_Problem description_
From the line with "Click help icon beside 可用次数" through the line with "Click the 8:15pm", inclusive, return each line of the data below exactly and leave the rest out.

(Stored items)
- - - -

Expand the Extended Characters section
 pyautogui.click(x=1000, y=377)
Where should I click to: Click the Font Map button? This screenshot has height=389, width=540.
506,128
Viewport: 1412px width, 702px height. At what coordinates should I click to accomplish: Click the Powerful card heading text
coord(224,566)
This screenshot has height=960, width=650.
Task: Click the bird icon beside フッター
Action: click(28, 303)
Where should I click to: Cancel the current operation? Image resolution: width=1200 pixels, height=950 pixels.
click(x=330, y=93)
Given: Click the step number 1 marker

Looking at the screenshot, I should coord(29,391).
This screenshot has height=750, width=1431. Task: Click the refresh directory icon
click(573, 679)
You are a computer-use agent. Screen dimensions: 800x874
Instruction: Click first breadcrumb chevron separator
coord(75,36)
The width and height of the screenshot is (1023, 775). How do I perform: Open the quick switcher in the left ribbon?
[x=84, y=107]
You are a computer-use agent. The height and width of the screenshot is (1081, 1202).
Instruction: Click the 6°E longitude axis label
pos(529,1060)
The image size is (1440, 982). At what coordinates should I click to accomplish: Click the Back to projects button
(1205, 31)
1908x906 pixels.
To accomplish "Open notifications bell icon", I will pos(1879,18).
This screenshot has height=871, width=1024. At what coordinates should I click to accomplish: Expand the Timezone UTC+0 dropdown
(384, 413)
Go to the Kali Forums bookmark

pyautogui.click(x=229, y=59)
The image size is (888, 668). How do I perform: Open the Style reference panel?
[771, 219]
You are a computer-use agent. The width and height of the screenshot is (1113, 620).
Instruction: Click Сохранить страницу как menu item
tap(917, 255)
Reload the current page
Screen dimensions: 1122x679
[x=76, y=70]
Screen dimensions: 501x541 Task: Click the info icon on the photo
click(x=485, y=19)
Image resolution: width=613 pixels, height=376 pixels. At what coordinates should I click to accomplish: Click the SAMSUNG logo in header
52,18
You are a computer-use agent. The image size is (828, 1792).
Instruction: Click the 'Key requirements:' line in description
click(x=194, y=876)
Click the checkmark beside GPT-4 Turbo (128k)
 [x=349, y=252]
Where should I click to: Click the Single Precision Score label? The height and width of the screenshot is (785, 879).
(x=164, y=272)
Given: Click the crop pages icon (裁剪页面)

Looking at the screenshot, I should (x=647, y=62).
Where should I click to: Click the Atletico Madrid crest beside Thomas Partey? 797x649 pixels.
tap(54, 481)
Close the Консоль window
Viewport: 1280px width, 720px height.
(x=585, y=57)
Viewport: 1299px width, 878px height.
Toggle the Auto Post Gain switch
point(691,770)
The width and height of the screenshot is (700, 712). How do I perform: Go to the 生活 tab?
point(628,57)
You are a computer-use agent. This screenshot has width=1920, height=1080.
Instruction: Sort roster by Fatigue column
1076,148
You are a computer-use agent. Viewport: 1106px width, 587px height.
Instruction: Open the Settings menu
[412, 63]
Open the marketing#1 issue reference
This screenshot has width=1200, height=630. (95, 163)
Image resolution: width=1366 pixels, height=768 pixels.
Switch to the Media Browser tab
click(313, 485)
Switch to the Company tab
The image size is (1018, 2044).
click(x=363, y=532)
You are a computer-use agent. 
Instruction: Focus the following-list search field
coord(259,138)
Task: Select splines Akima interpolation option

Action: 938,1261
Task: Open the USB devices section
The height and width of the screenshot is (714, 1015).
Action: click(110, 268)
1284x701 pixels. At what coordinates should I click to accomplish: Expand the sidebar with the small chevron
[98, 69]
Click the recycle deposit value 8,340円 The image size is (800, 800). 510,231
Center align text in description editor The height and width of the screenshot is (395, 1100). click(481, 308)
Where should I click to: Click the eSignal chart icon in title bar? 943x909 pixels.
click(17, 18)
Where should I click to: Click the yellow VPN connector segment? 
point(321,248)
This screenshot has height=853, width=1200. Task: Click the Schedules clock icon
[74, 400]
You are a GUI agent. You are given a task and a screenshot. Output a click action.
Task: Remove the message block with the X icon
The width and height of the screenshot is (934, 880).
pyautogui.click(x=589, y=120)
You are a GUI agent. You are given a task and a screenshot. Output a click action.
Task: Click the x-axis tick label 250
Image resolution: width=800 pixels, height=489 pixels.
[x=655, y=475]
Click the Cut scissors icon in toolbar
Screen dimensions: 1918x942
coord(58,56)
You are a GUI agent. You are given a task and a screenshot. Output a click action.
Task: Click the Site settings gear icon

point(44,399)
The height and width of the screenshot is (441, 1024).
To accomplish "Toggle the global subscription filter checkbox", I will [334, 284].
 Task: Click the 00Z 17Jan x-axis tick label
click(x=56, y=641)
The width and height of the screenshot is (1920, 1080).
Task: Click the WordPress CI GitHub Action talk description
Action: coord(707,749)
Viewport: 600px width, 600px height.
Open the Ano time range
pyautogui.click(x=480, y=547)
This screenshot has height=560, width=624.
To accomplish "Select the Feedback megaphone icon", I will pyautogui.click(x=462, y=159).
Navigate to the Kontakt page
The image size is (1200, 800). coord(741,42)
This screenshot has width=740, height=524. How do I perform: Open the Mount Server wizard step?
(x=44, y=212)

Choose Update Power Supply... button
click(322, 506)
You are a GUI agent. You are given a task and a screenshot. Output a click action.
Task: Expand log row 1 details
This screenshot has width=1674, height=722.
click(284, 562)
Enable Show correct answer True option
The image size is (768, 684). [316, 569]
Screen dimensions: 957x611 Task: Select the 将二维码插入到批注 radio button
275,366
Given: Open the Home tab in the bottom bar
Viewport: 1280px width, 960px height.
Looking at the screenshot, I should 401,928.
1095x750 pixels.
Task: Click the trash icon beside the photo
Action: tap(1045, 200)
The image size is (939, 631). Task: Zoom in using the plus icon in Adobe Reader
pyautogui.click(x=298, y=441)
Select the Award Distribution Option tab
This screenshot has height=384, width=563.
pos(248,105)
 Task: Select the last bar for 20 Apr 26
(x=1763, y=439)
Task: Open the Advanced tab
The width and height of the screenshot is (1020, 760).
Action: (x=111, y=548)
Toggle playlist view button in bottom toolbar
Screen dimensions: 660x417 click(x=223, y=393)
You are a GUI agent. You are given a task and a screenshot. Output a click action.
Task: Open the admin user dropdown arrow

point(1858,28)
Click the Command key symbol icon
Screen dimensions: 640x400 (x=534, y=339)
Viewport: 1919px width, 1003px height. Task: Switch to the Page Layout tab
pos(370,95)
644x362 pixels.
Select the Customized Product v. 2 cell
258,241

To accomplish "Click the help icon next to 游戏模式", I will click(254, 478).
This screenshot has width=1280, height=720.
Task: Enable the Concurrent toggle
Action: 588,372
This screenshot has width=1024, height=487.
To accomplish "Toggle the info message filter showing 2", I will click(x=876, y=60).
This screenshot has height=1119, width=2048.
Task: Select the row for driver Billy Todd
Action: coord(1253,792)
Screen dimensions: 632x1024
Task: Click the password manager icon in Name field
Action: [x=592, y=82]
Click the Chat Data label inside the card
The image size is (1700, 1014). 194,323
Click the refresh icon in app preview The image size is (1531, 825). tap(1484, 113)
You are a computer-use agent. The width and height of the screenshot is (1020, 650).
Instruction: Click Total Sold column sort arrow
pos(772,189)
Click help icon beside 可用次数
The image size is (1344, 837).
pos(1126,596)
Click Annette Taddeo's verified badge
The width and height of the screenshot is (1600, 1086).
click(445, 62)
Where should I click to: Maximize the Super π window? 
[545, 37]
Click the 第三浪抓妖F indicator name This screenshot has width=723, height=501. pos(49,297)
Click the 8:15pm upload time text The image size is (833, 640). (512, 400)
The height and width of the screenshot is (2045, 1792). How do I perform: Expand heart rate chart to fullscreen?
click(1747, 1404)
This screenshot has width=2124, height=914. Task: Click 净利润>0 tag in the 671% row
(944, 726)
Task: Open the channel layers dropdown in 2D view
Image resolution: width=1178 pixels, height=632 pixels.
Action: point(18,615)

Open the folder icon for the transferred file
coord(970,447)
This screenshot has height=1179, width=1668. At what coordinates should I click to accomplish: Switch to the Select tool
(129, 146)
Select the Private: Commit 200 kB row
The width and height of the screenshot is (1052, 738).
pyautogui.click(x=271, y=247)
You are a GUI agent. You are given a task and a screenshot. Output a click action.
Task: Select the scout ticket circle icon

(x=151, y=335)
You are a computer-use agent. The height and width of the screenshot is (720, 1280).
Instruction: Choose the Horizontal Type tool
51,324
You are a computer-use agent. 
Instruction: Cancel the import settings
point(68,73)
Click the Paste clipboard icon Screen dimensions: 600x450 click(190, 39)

- - - -

_Response to this exercise_
Click help icon beside 可用次数
The image size is (1344, 837).
pos(1126,596)
Click Annette Taddeo's verified badge
The width and height of the screenshot is (1600, 1086).
click(445, 62)
Where should I click to: Maximize the Super π window? 
[545, 37]
Click the 第三浪抓妖F indicator name This screenshot has width=723, height=501. pos(49,297)
Click the 8:15pm upload time text The image size is (833, 640). (512, 400)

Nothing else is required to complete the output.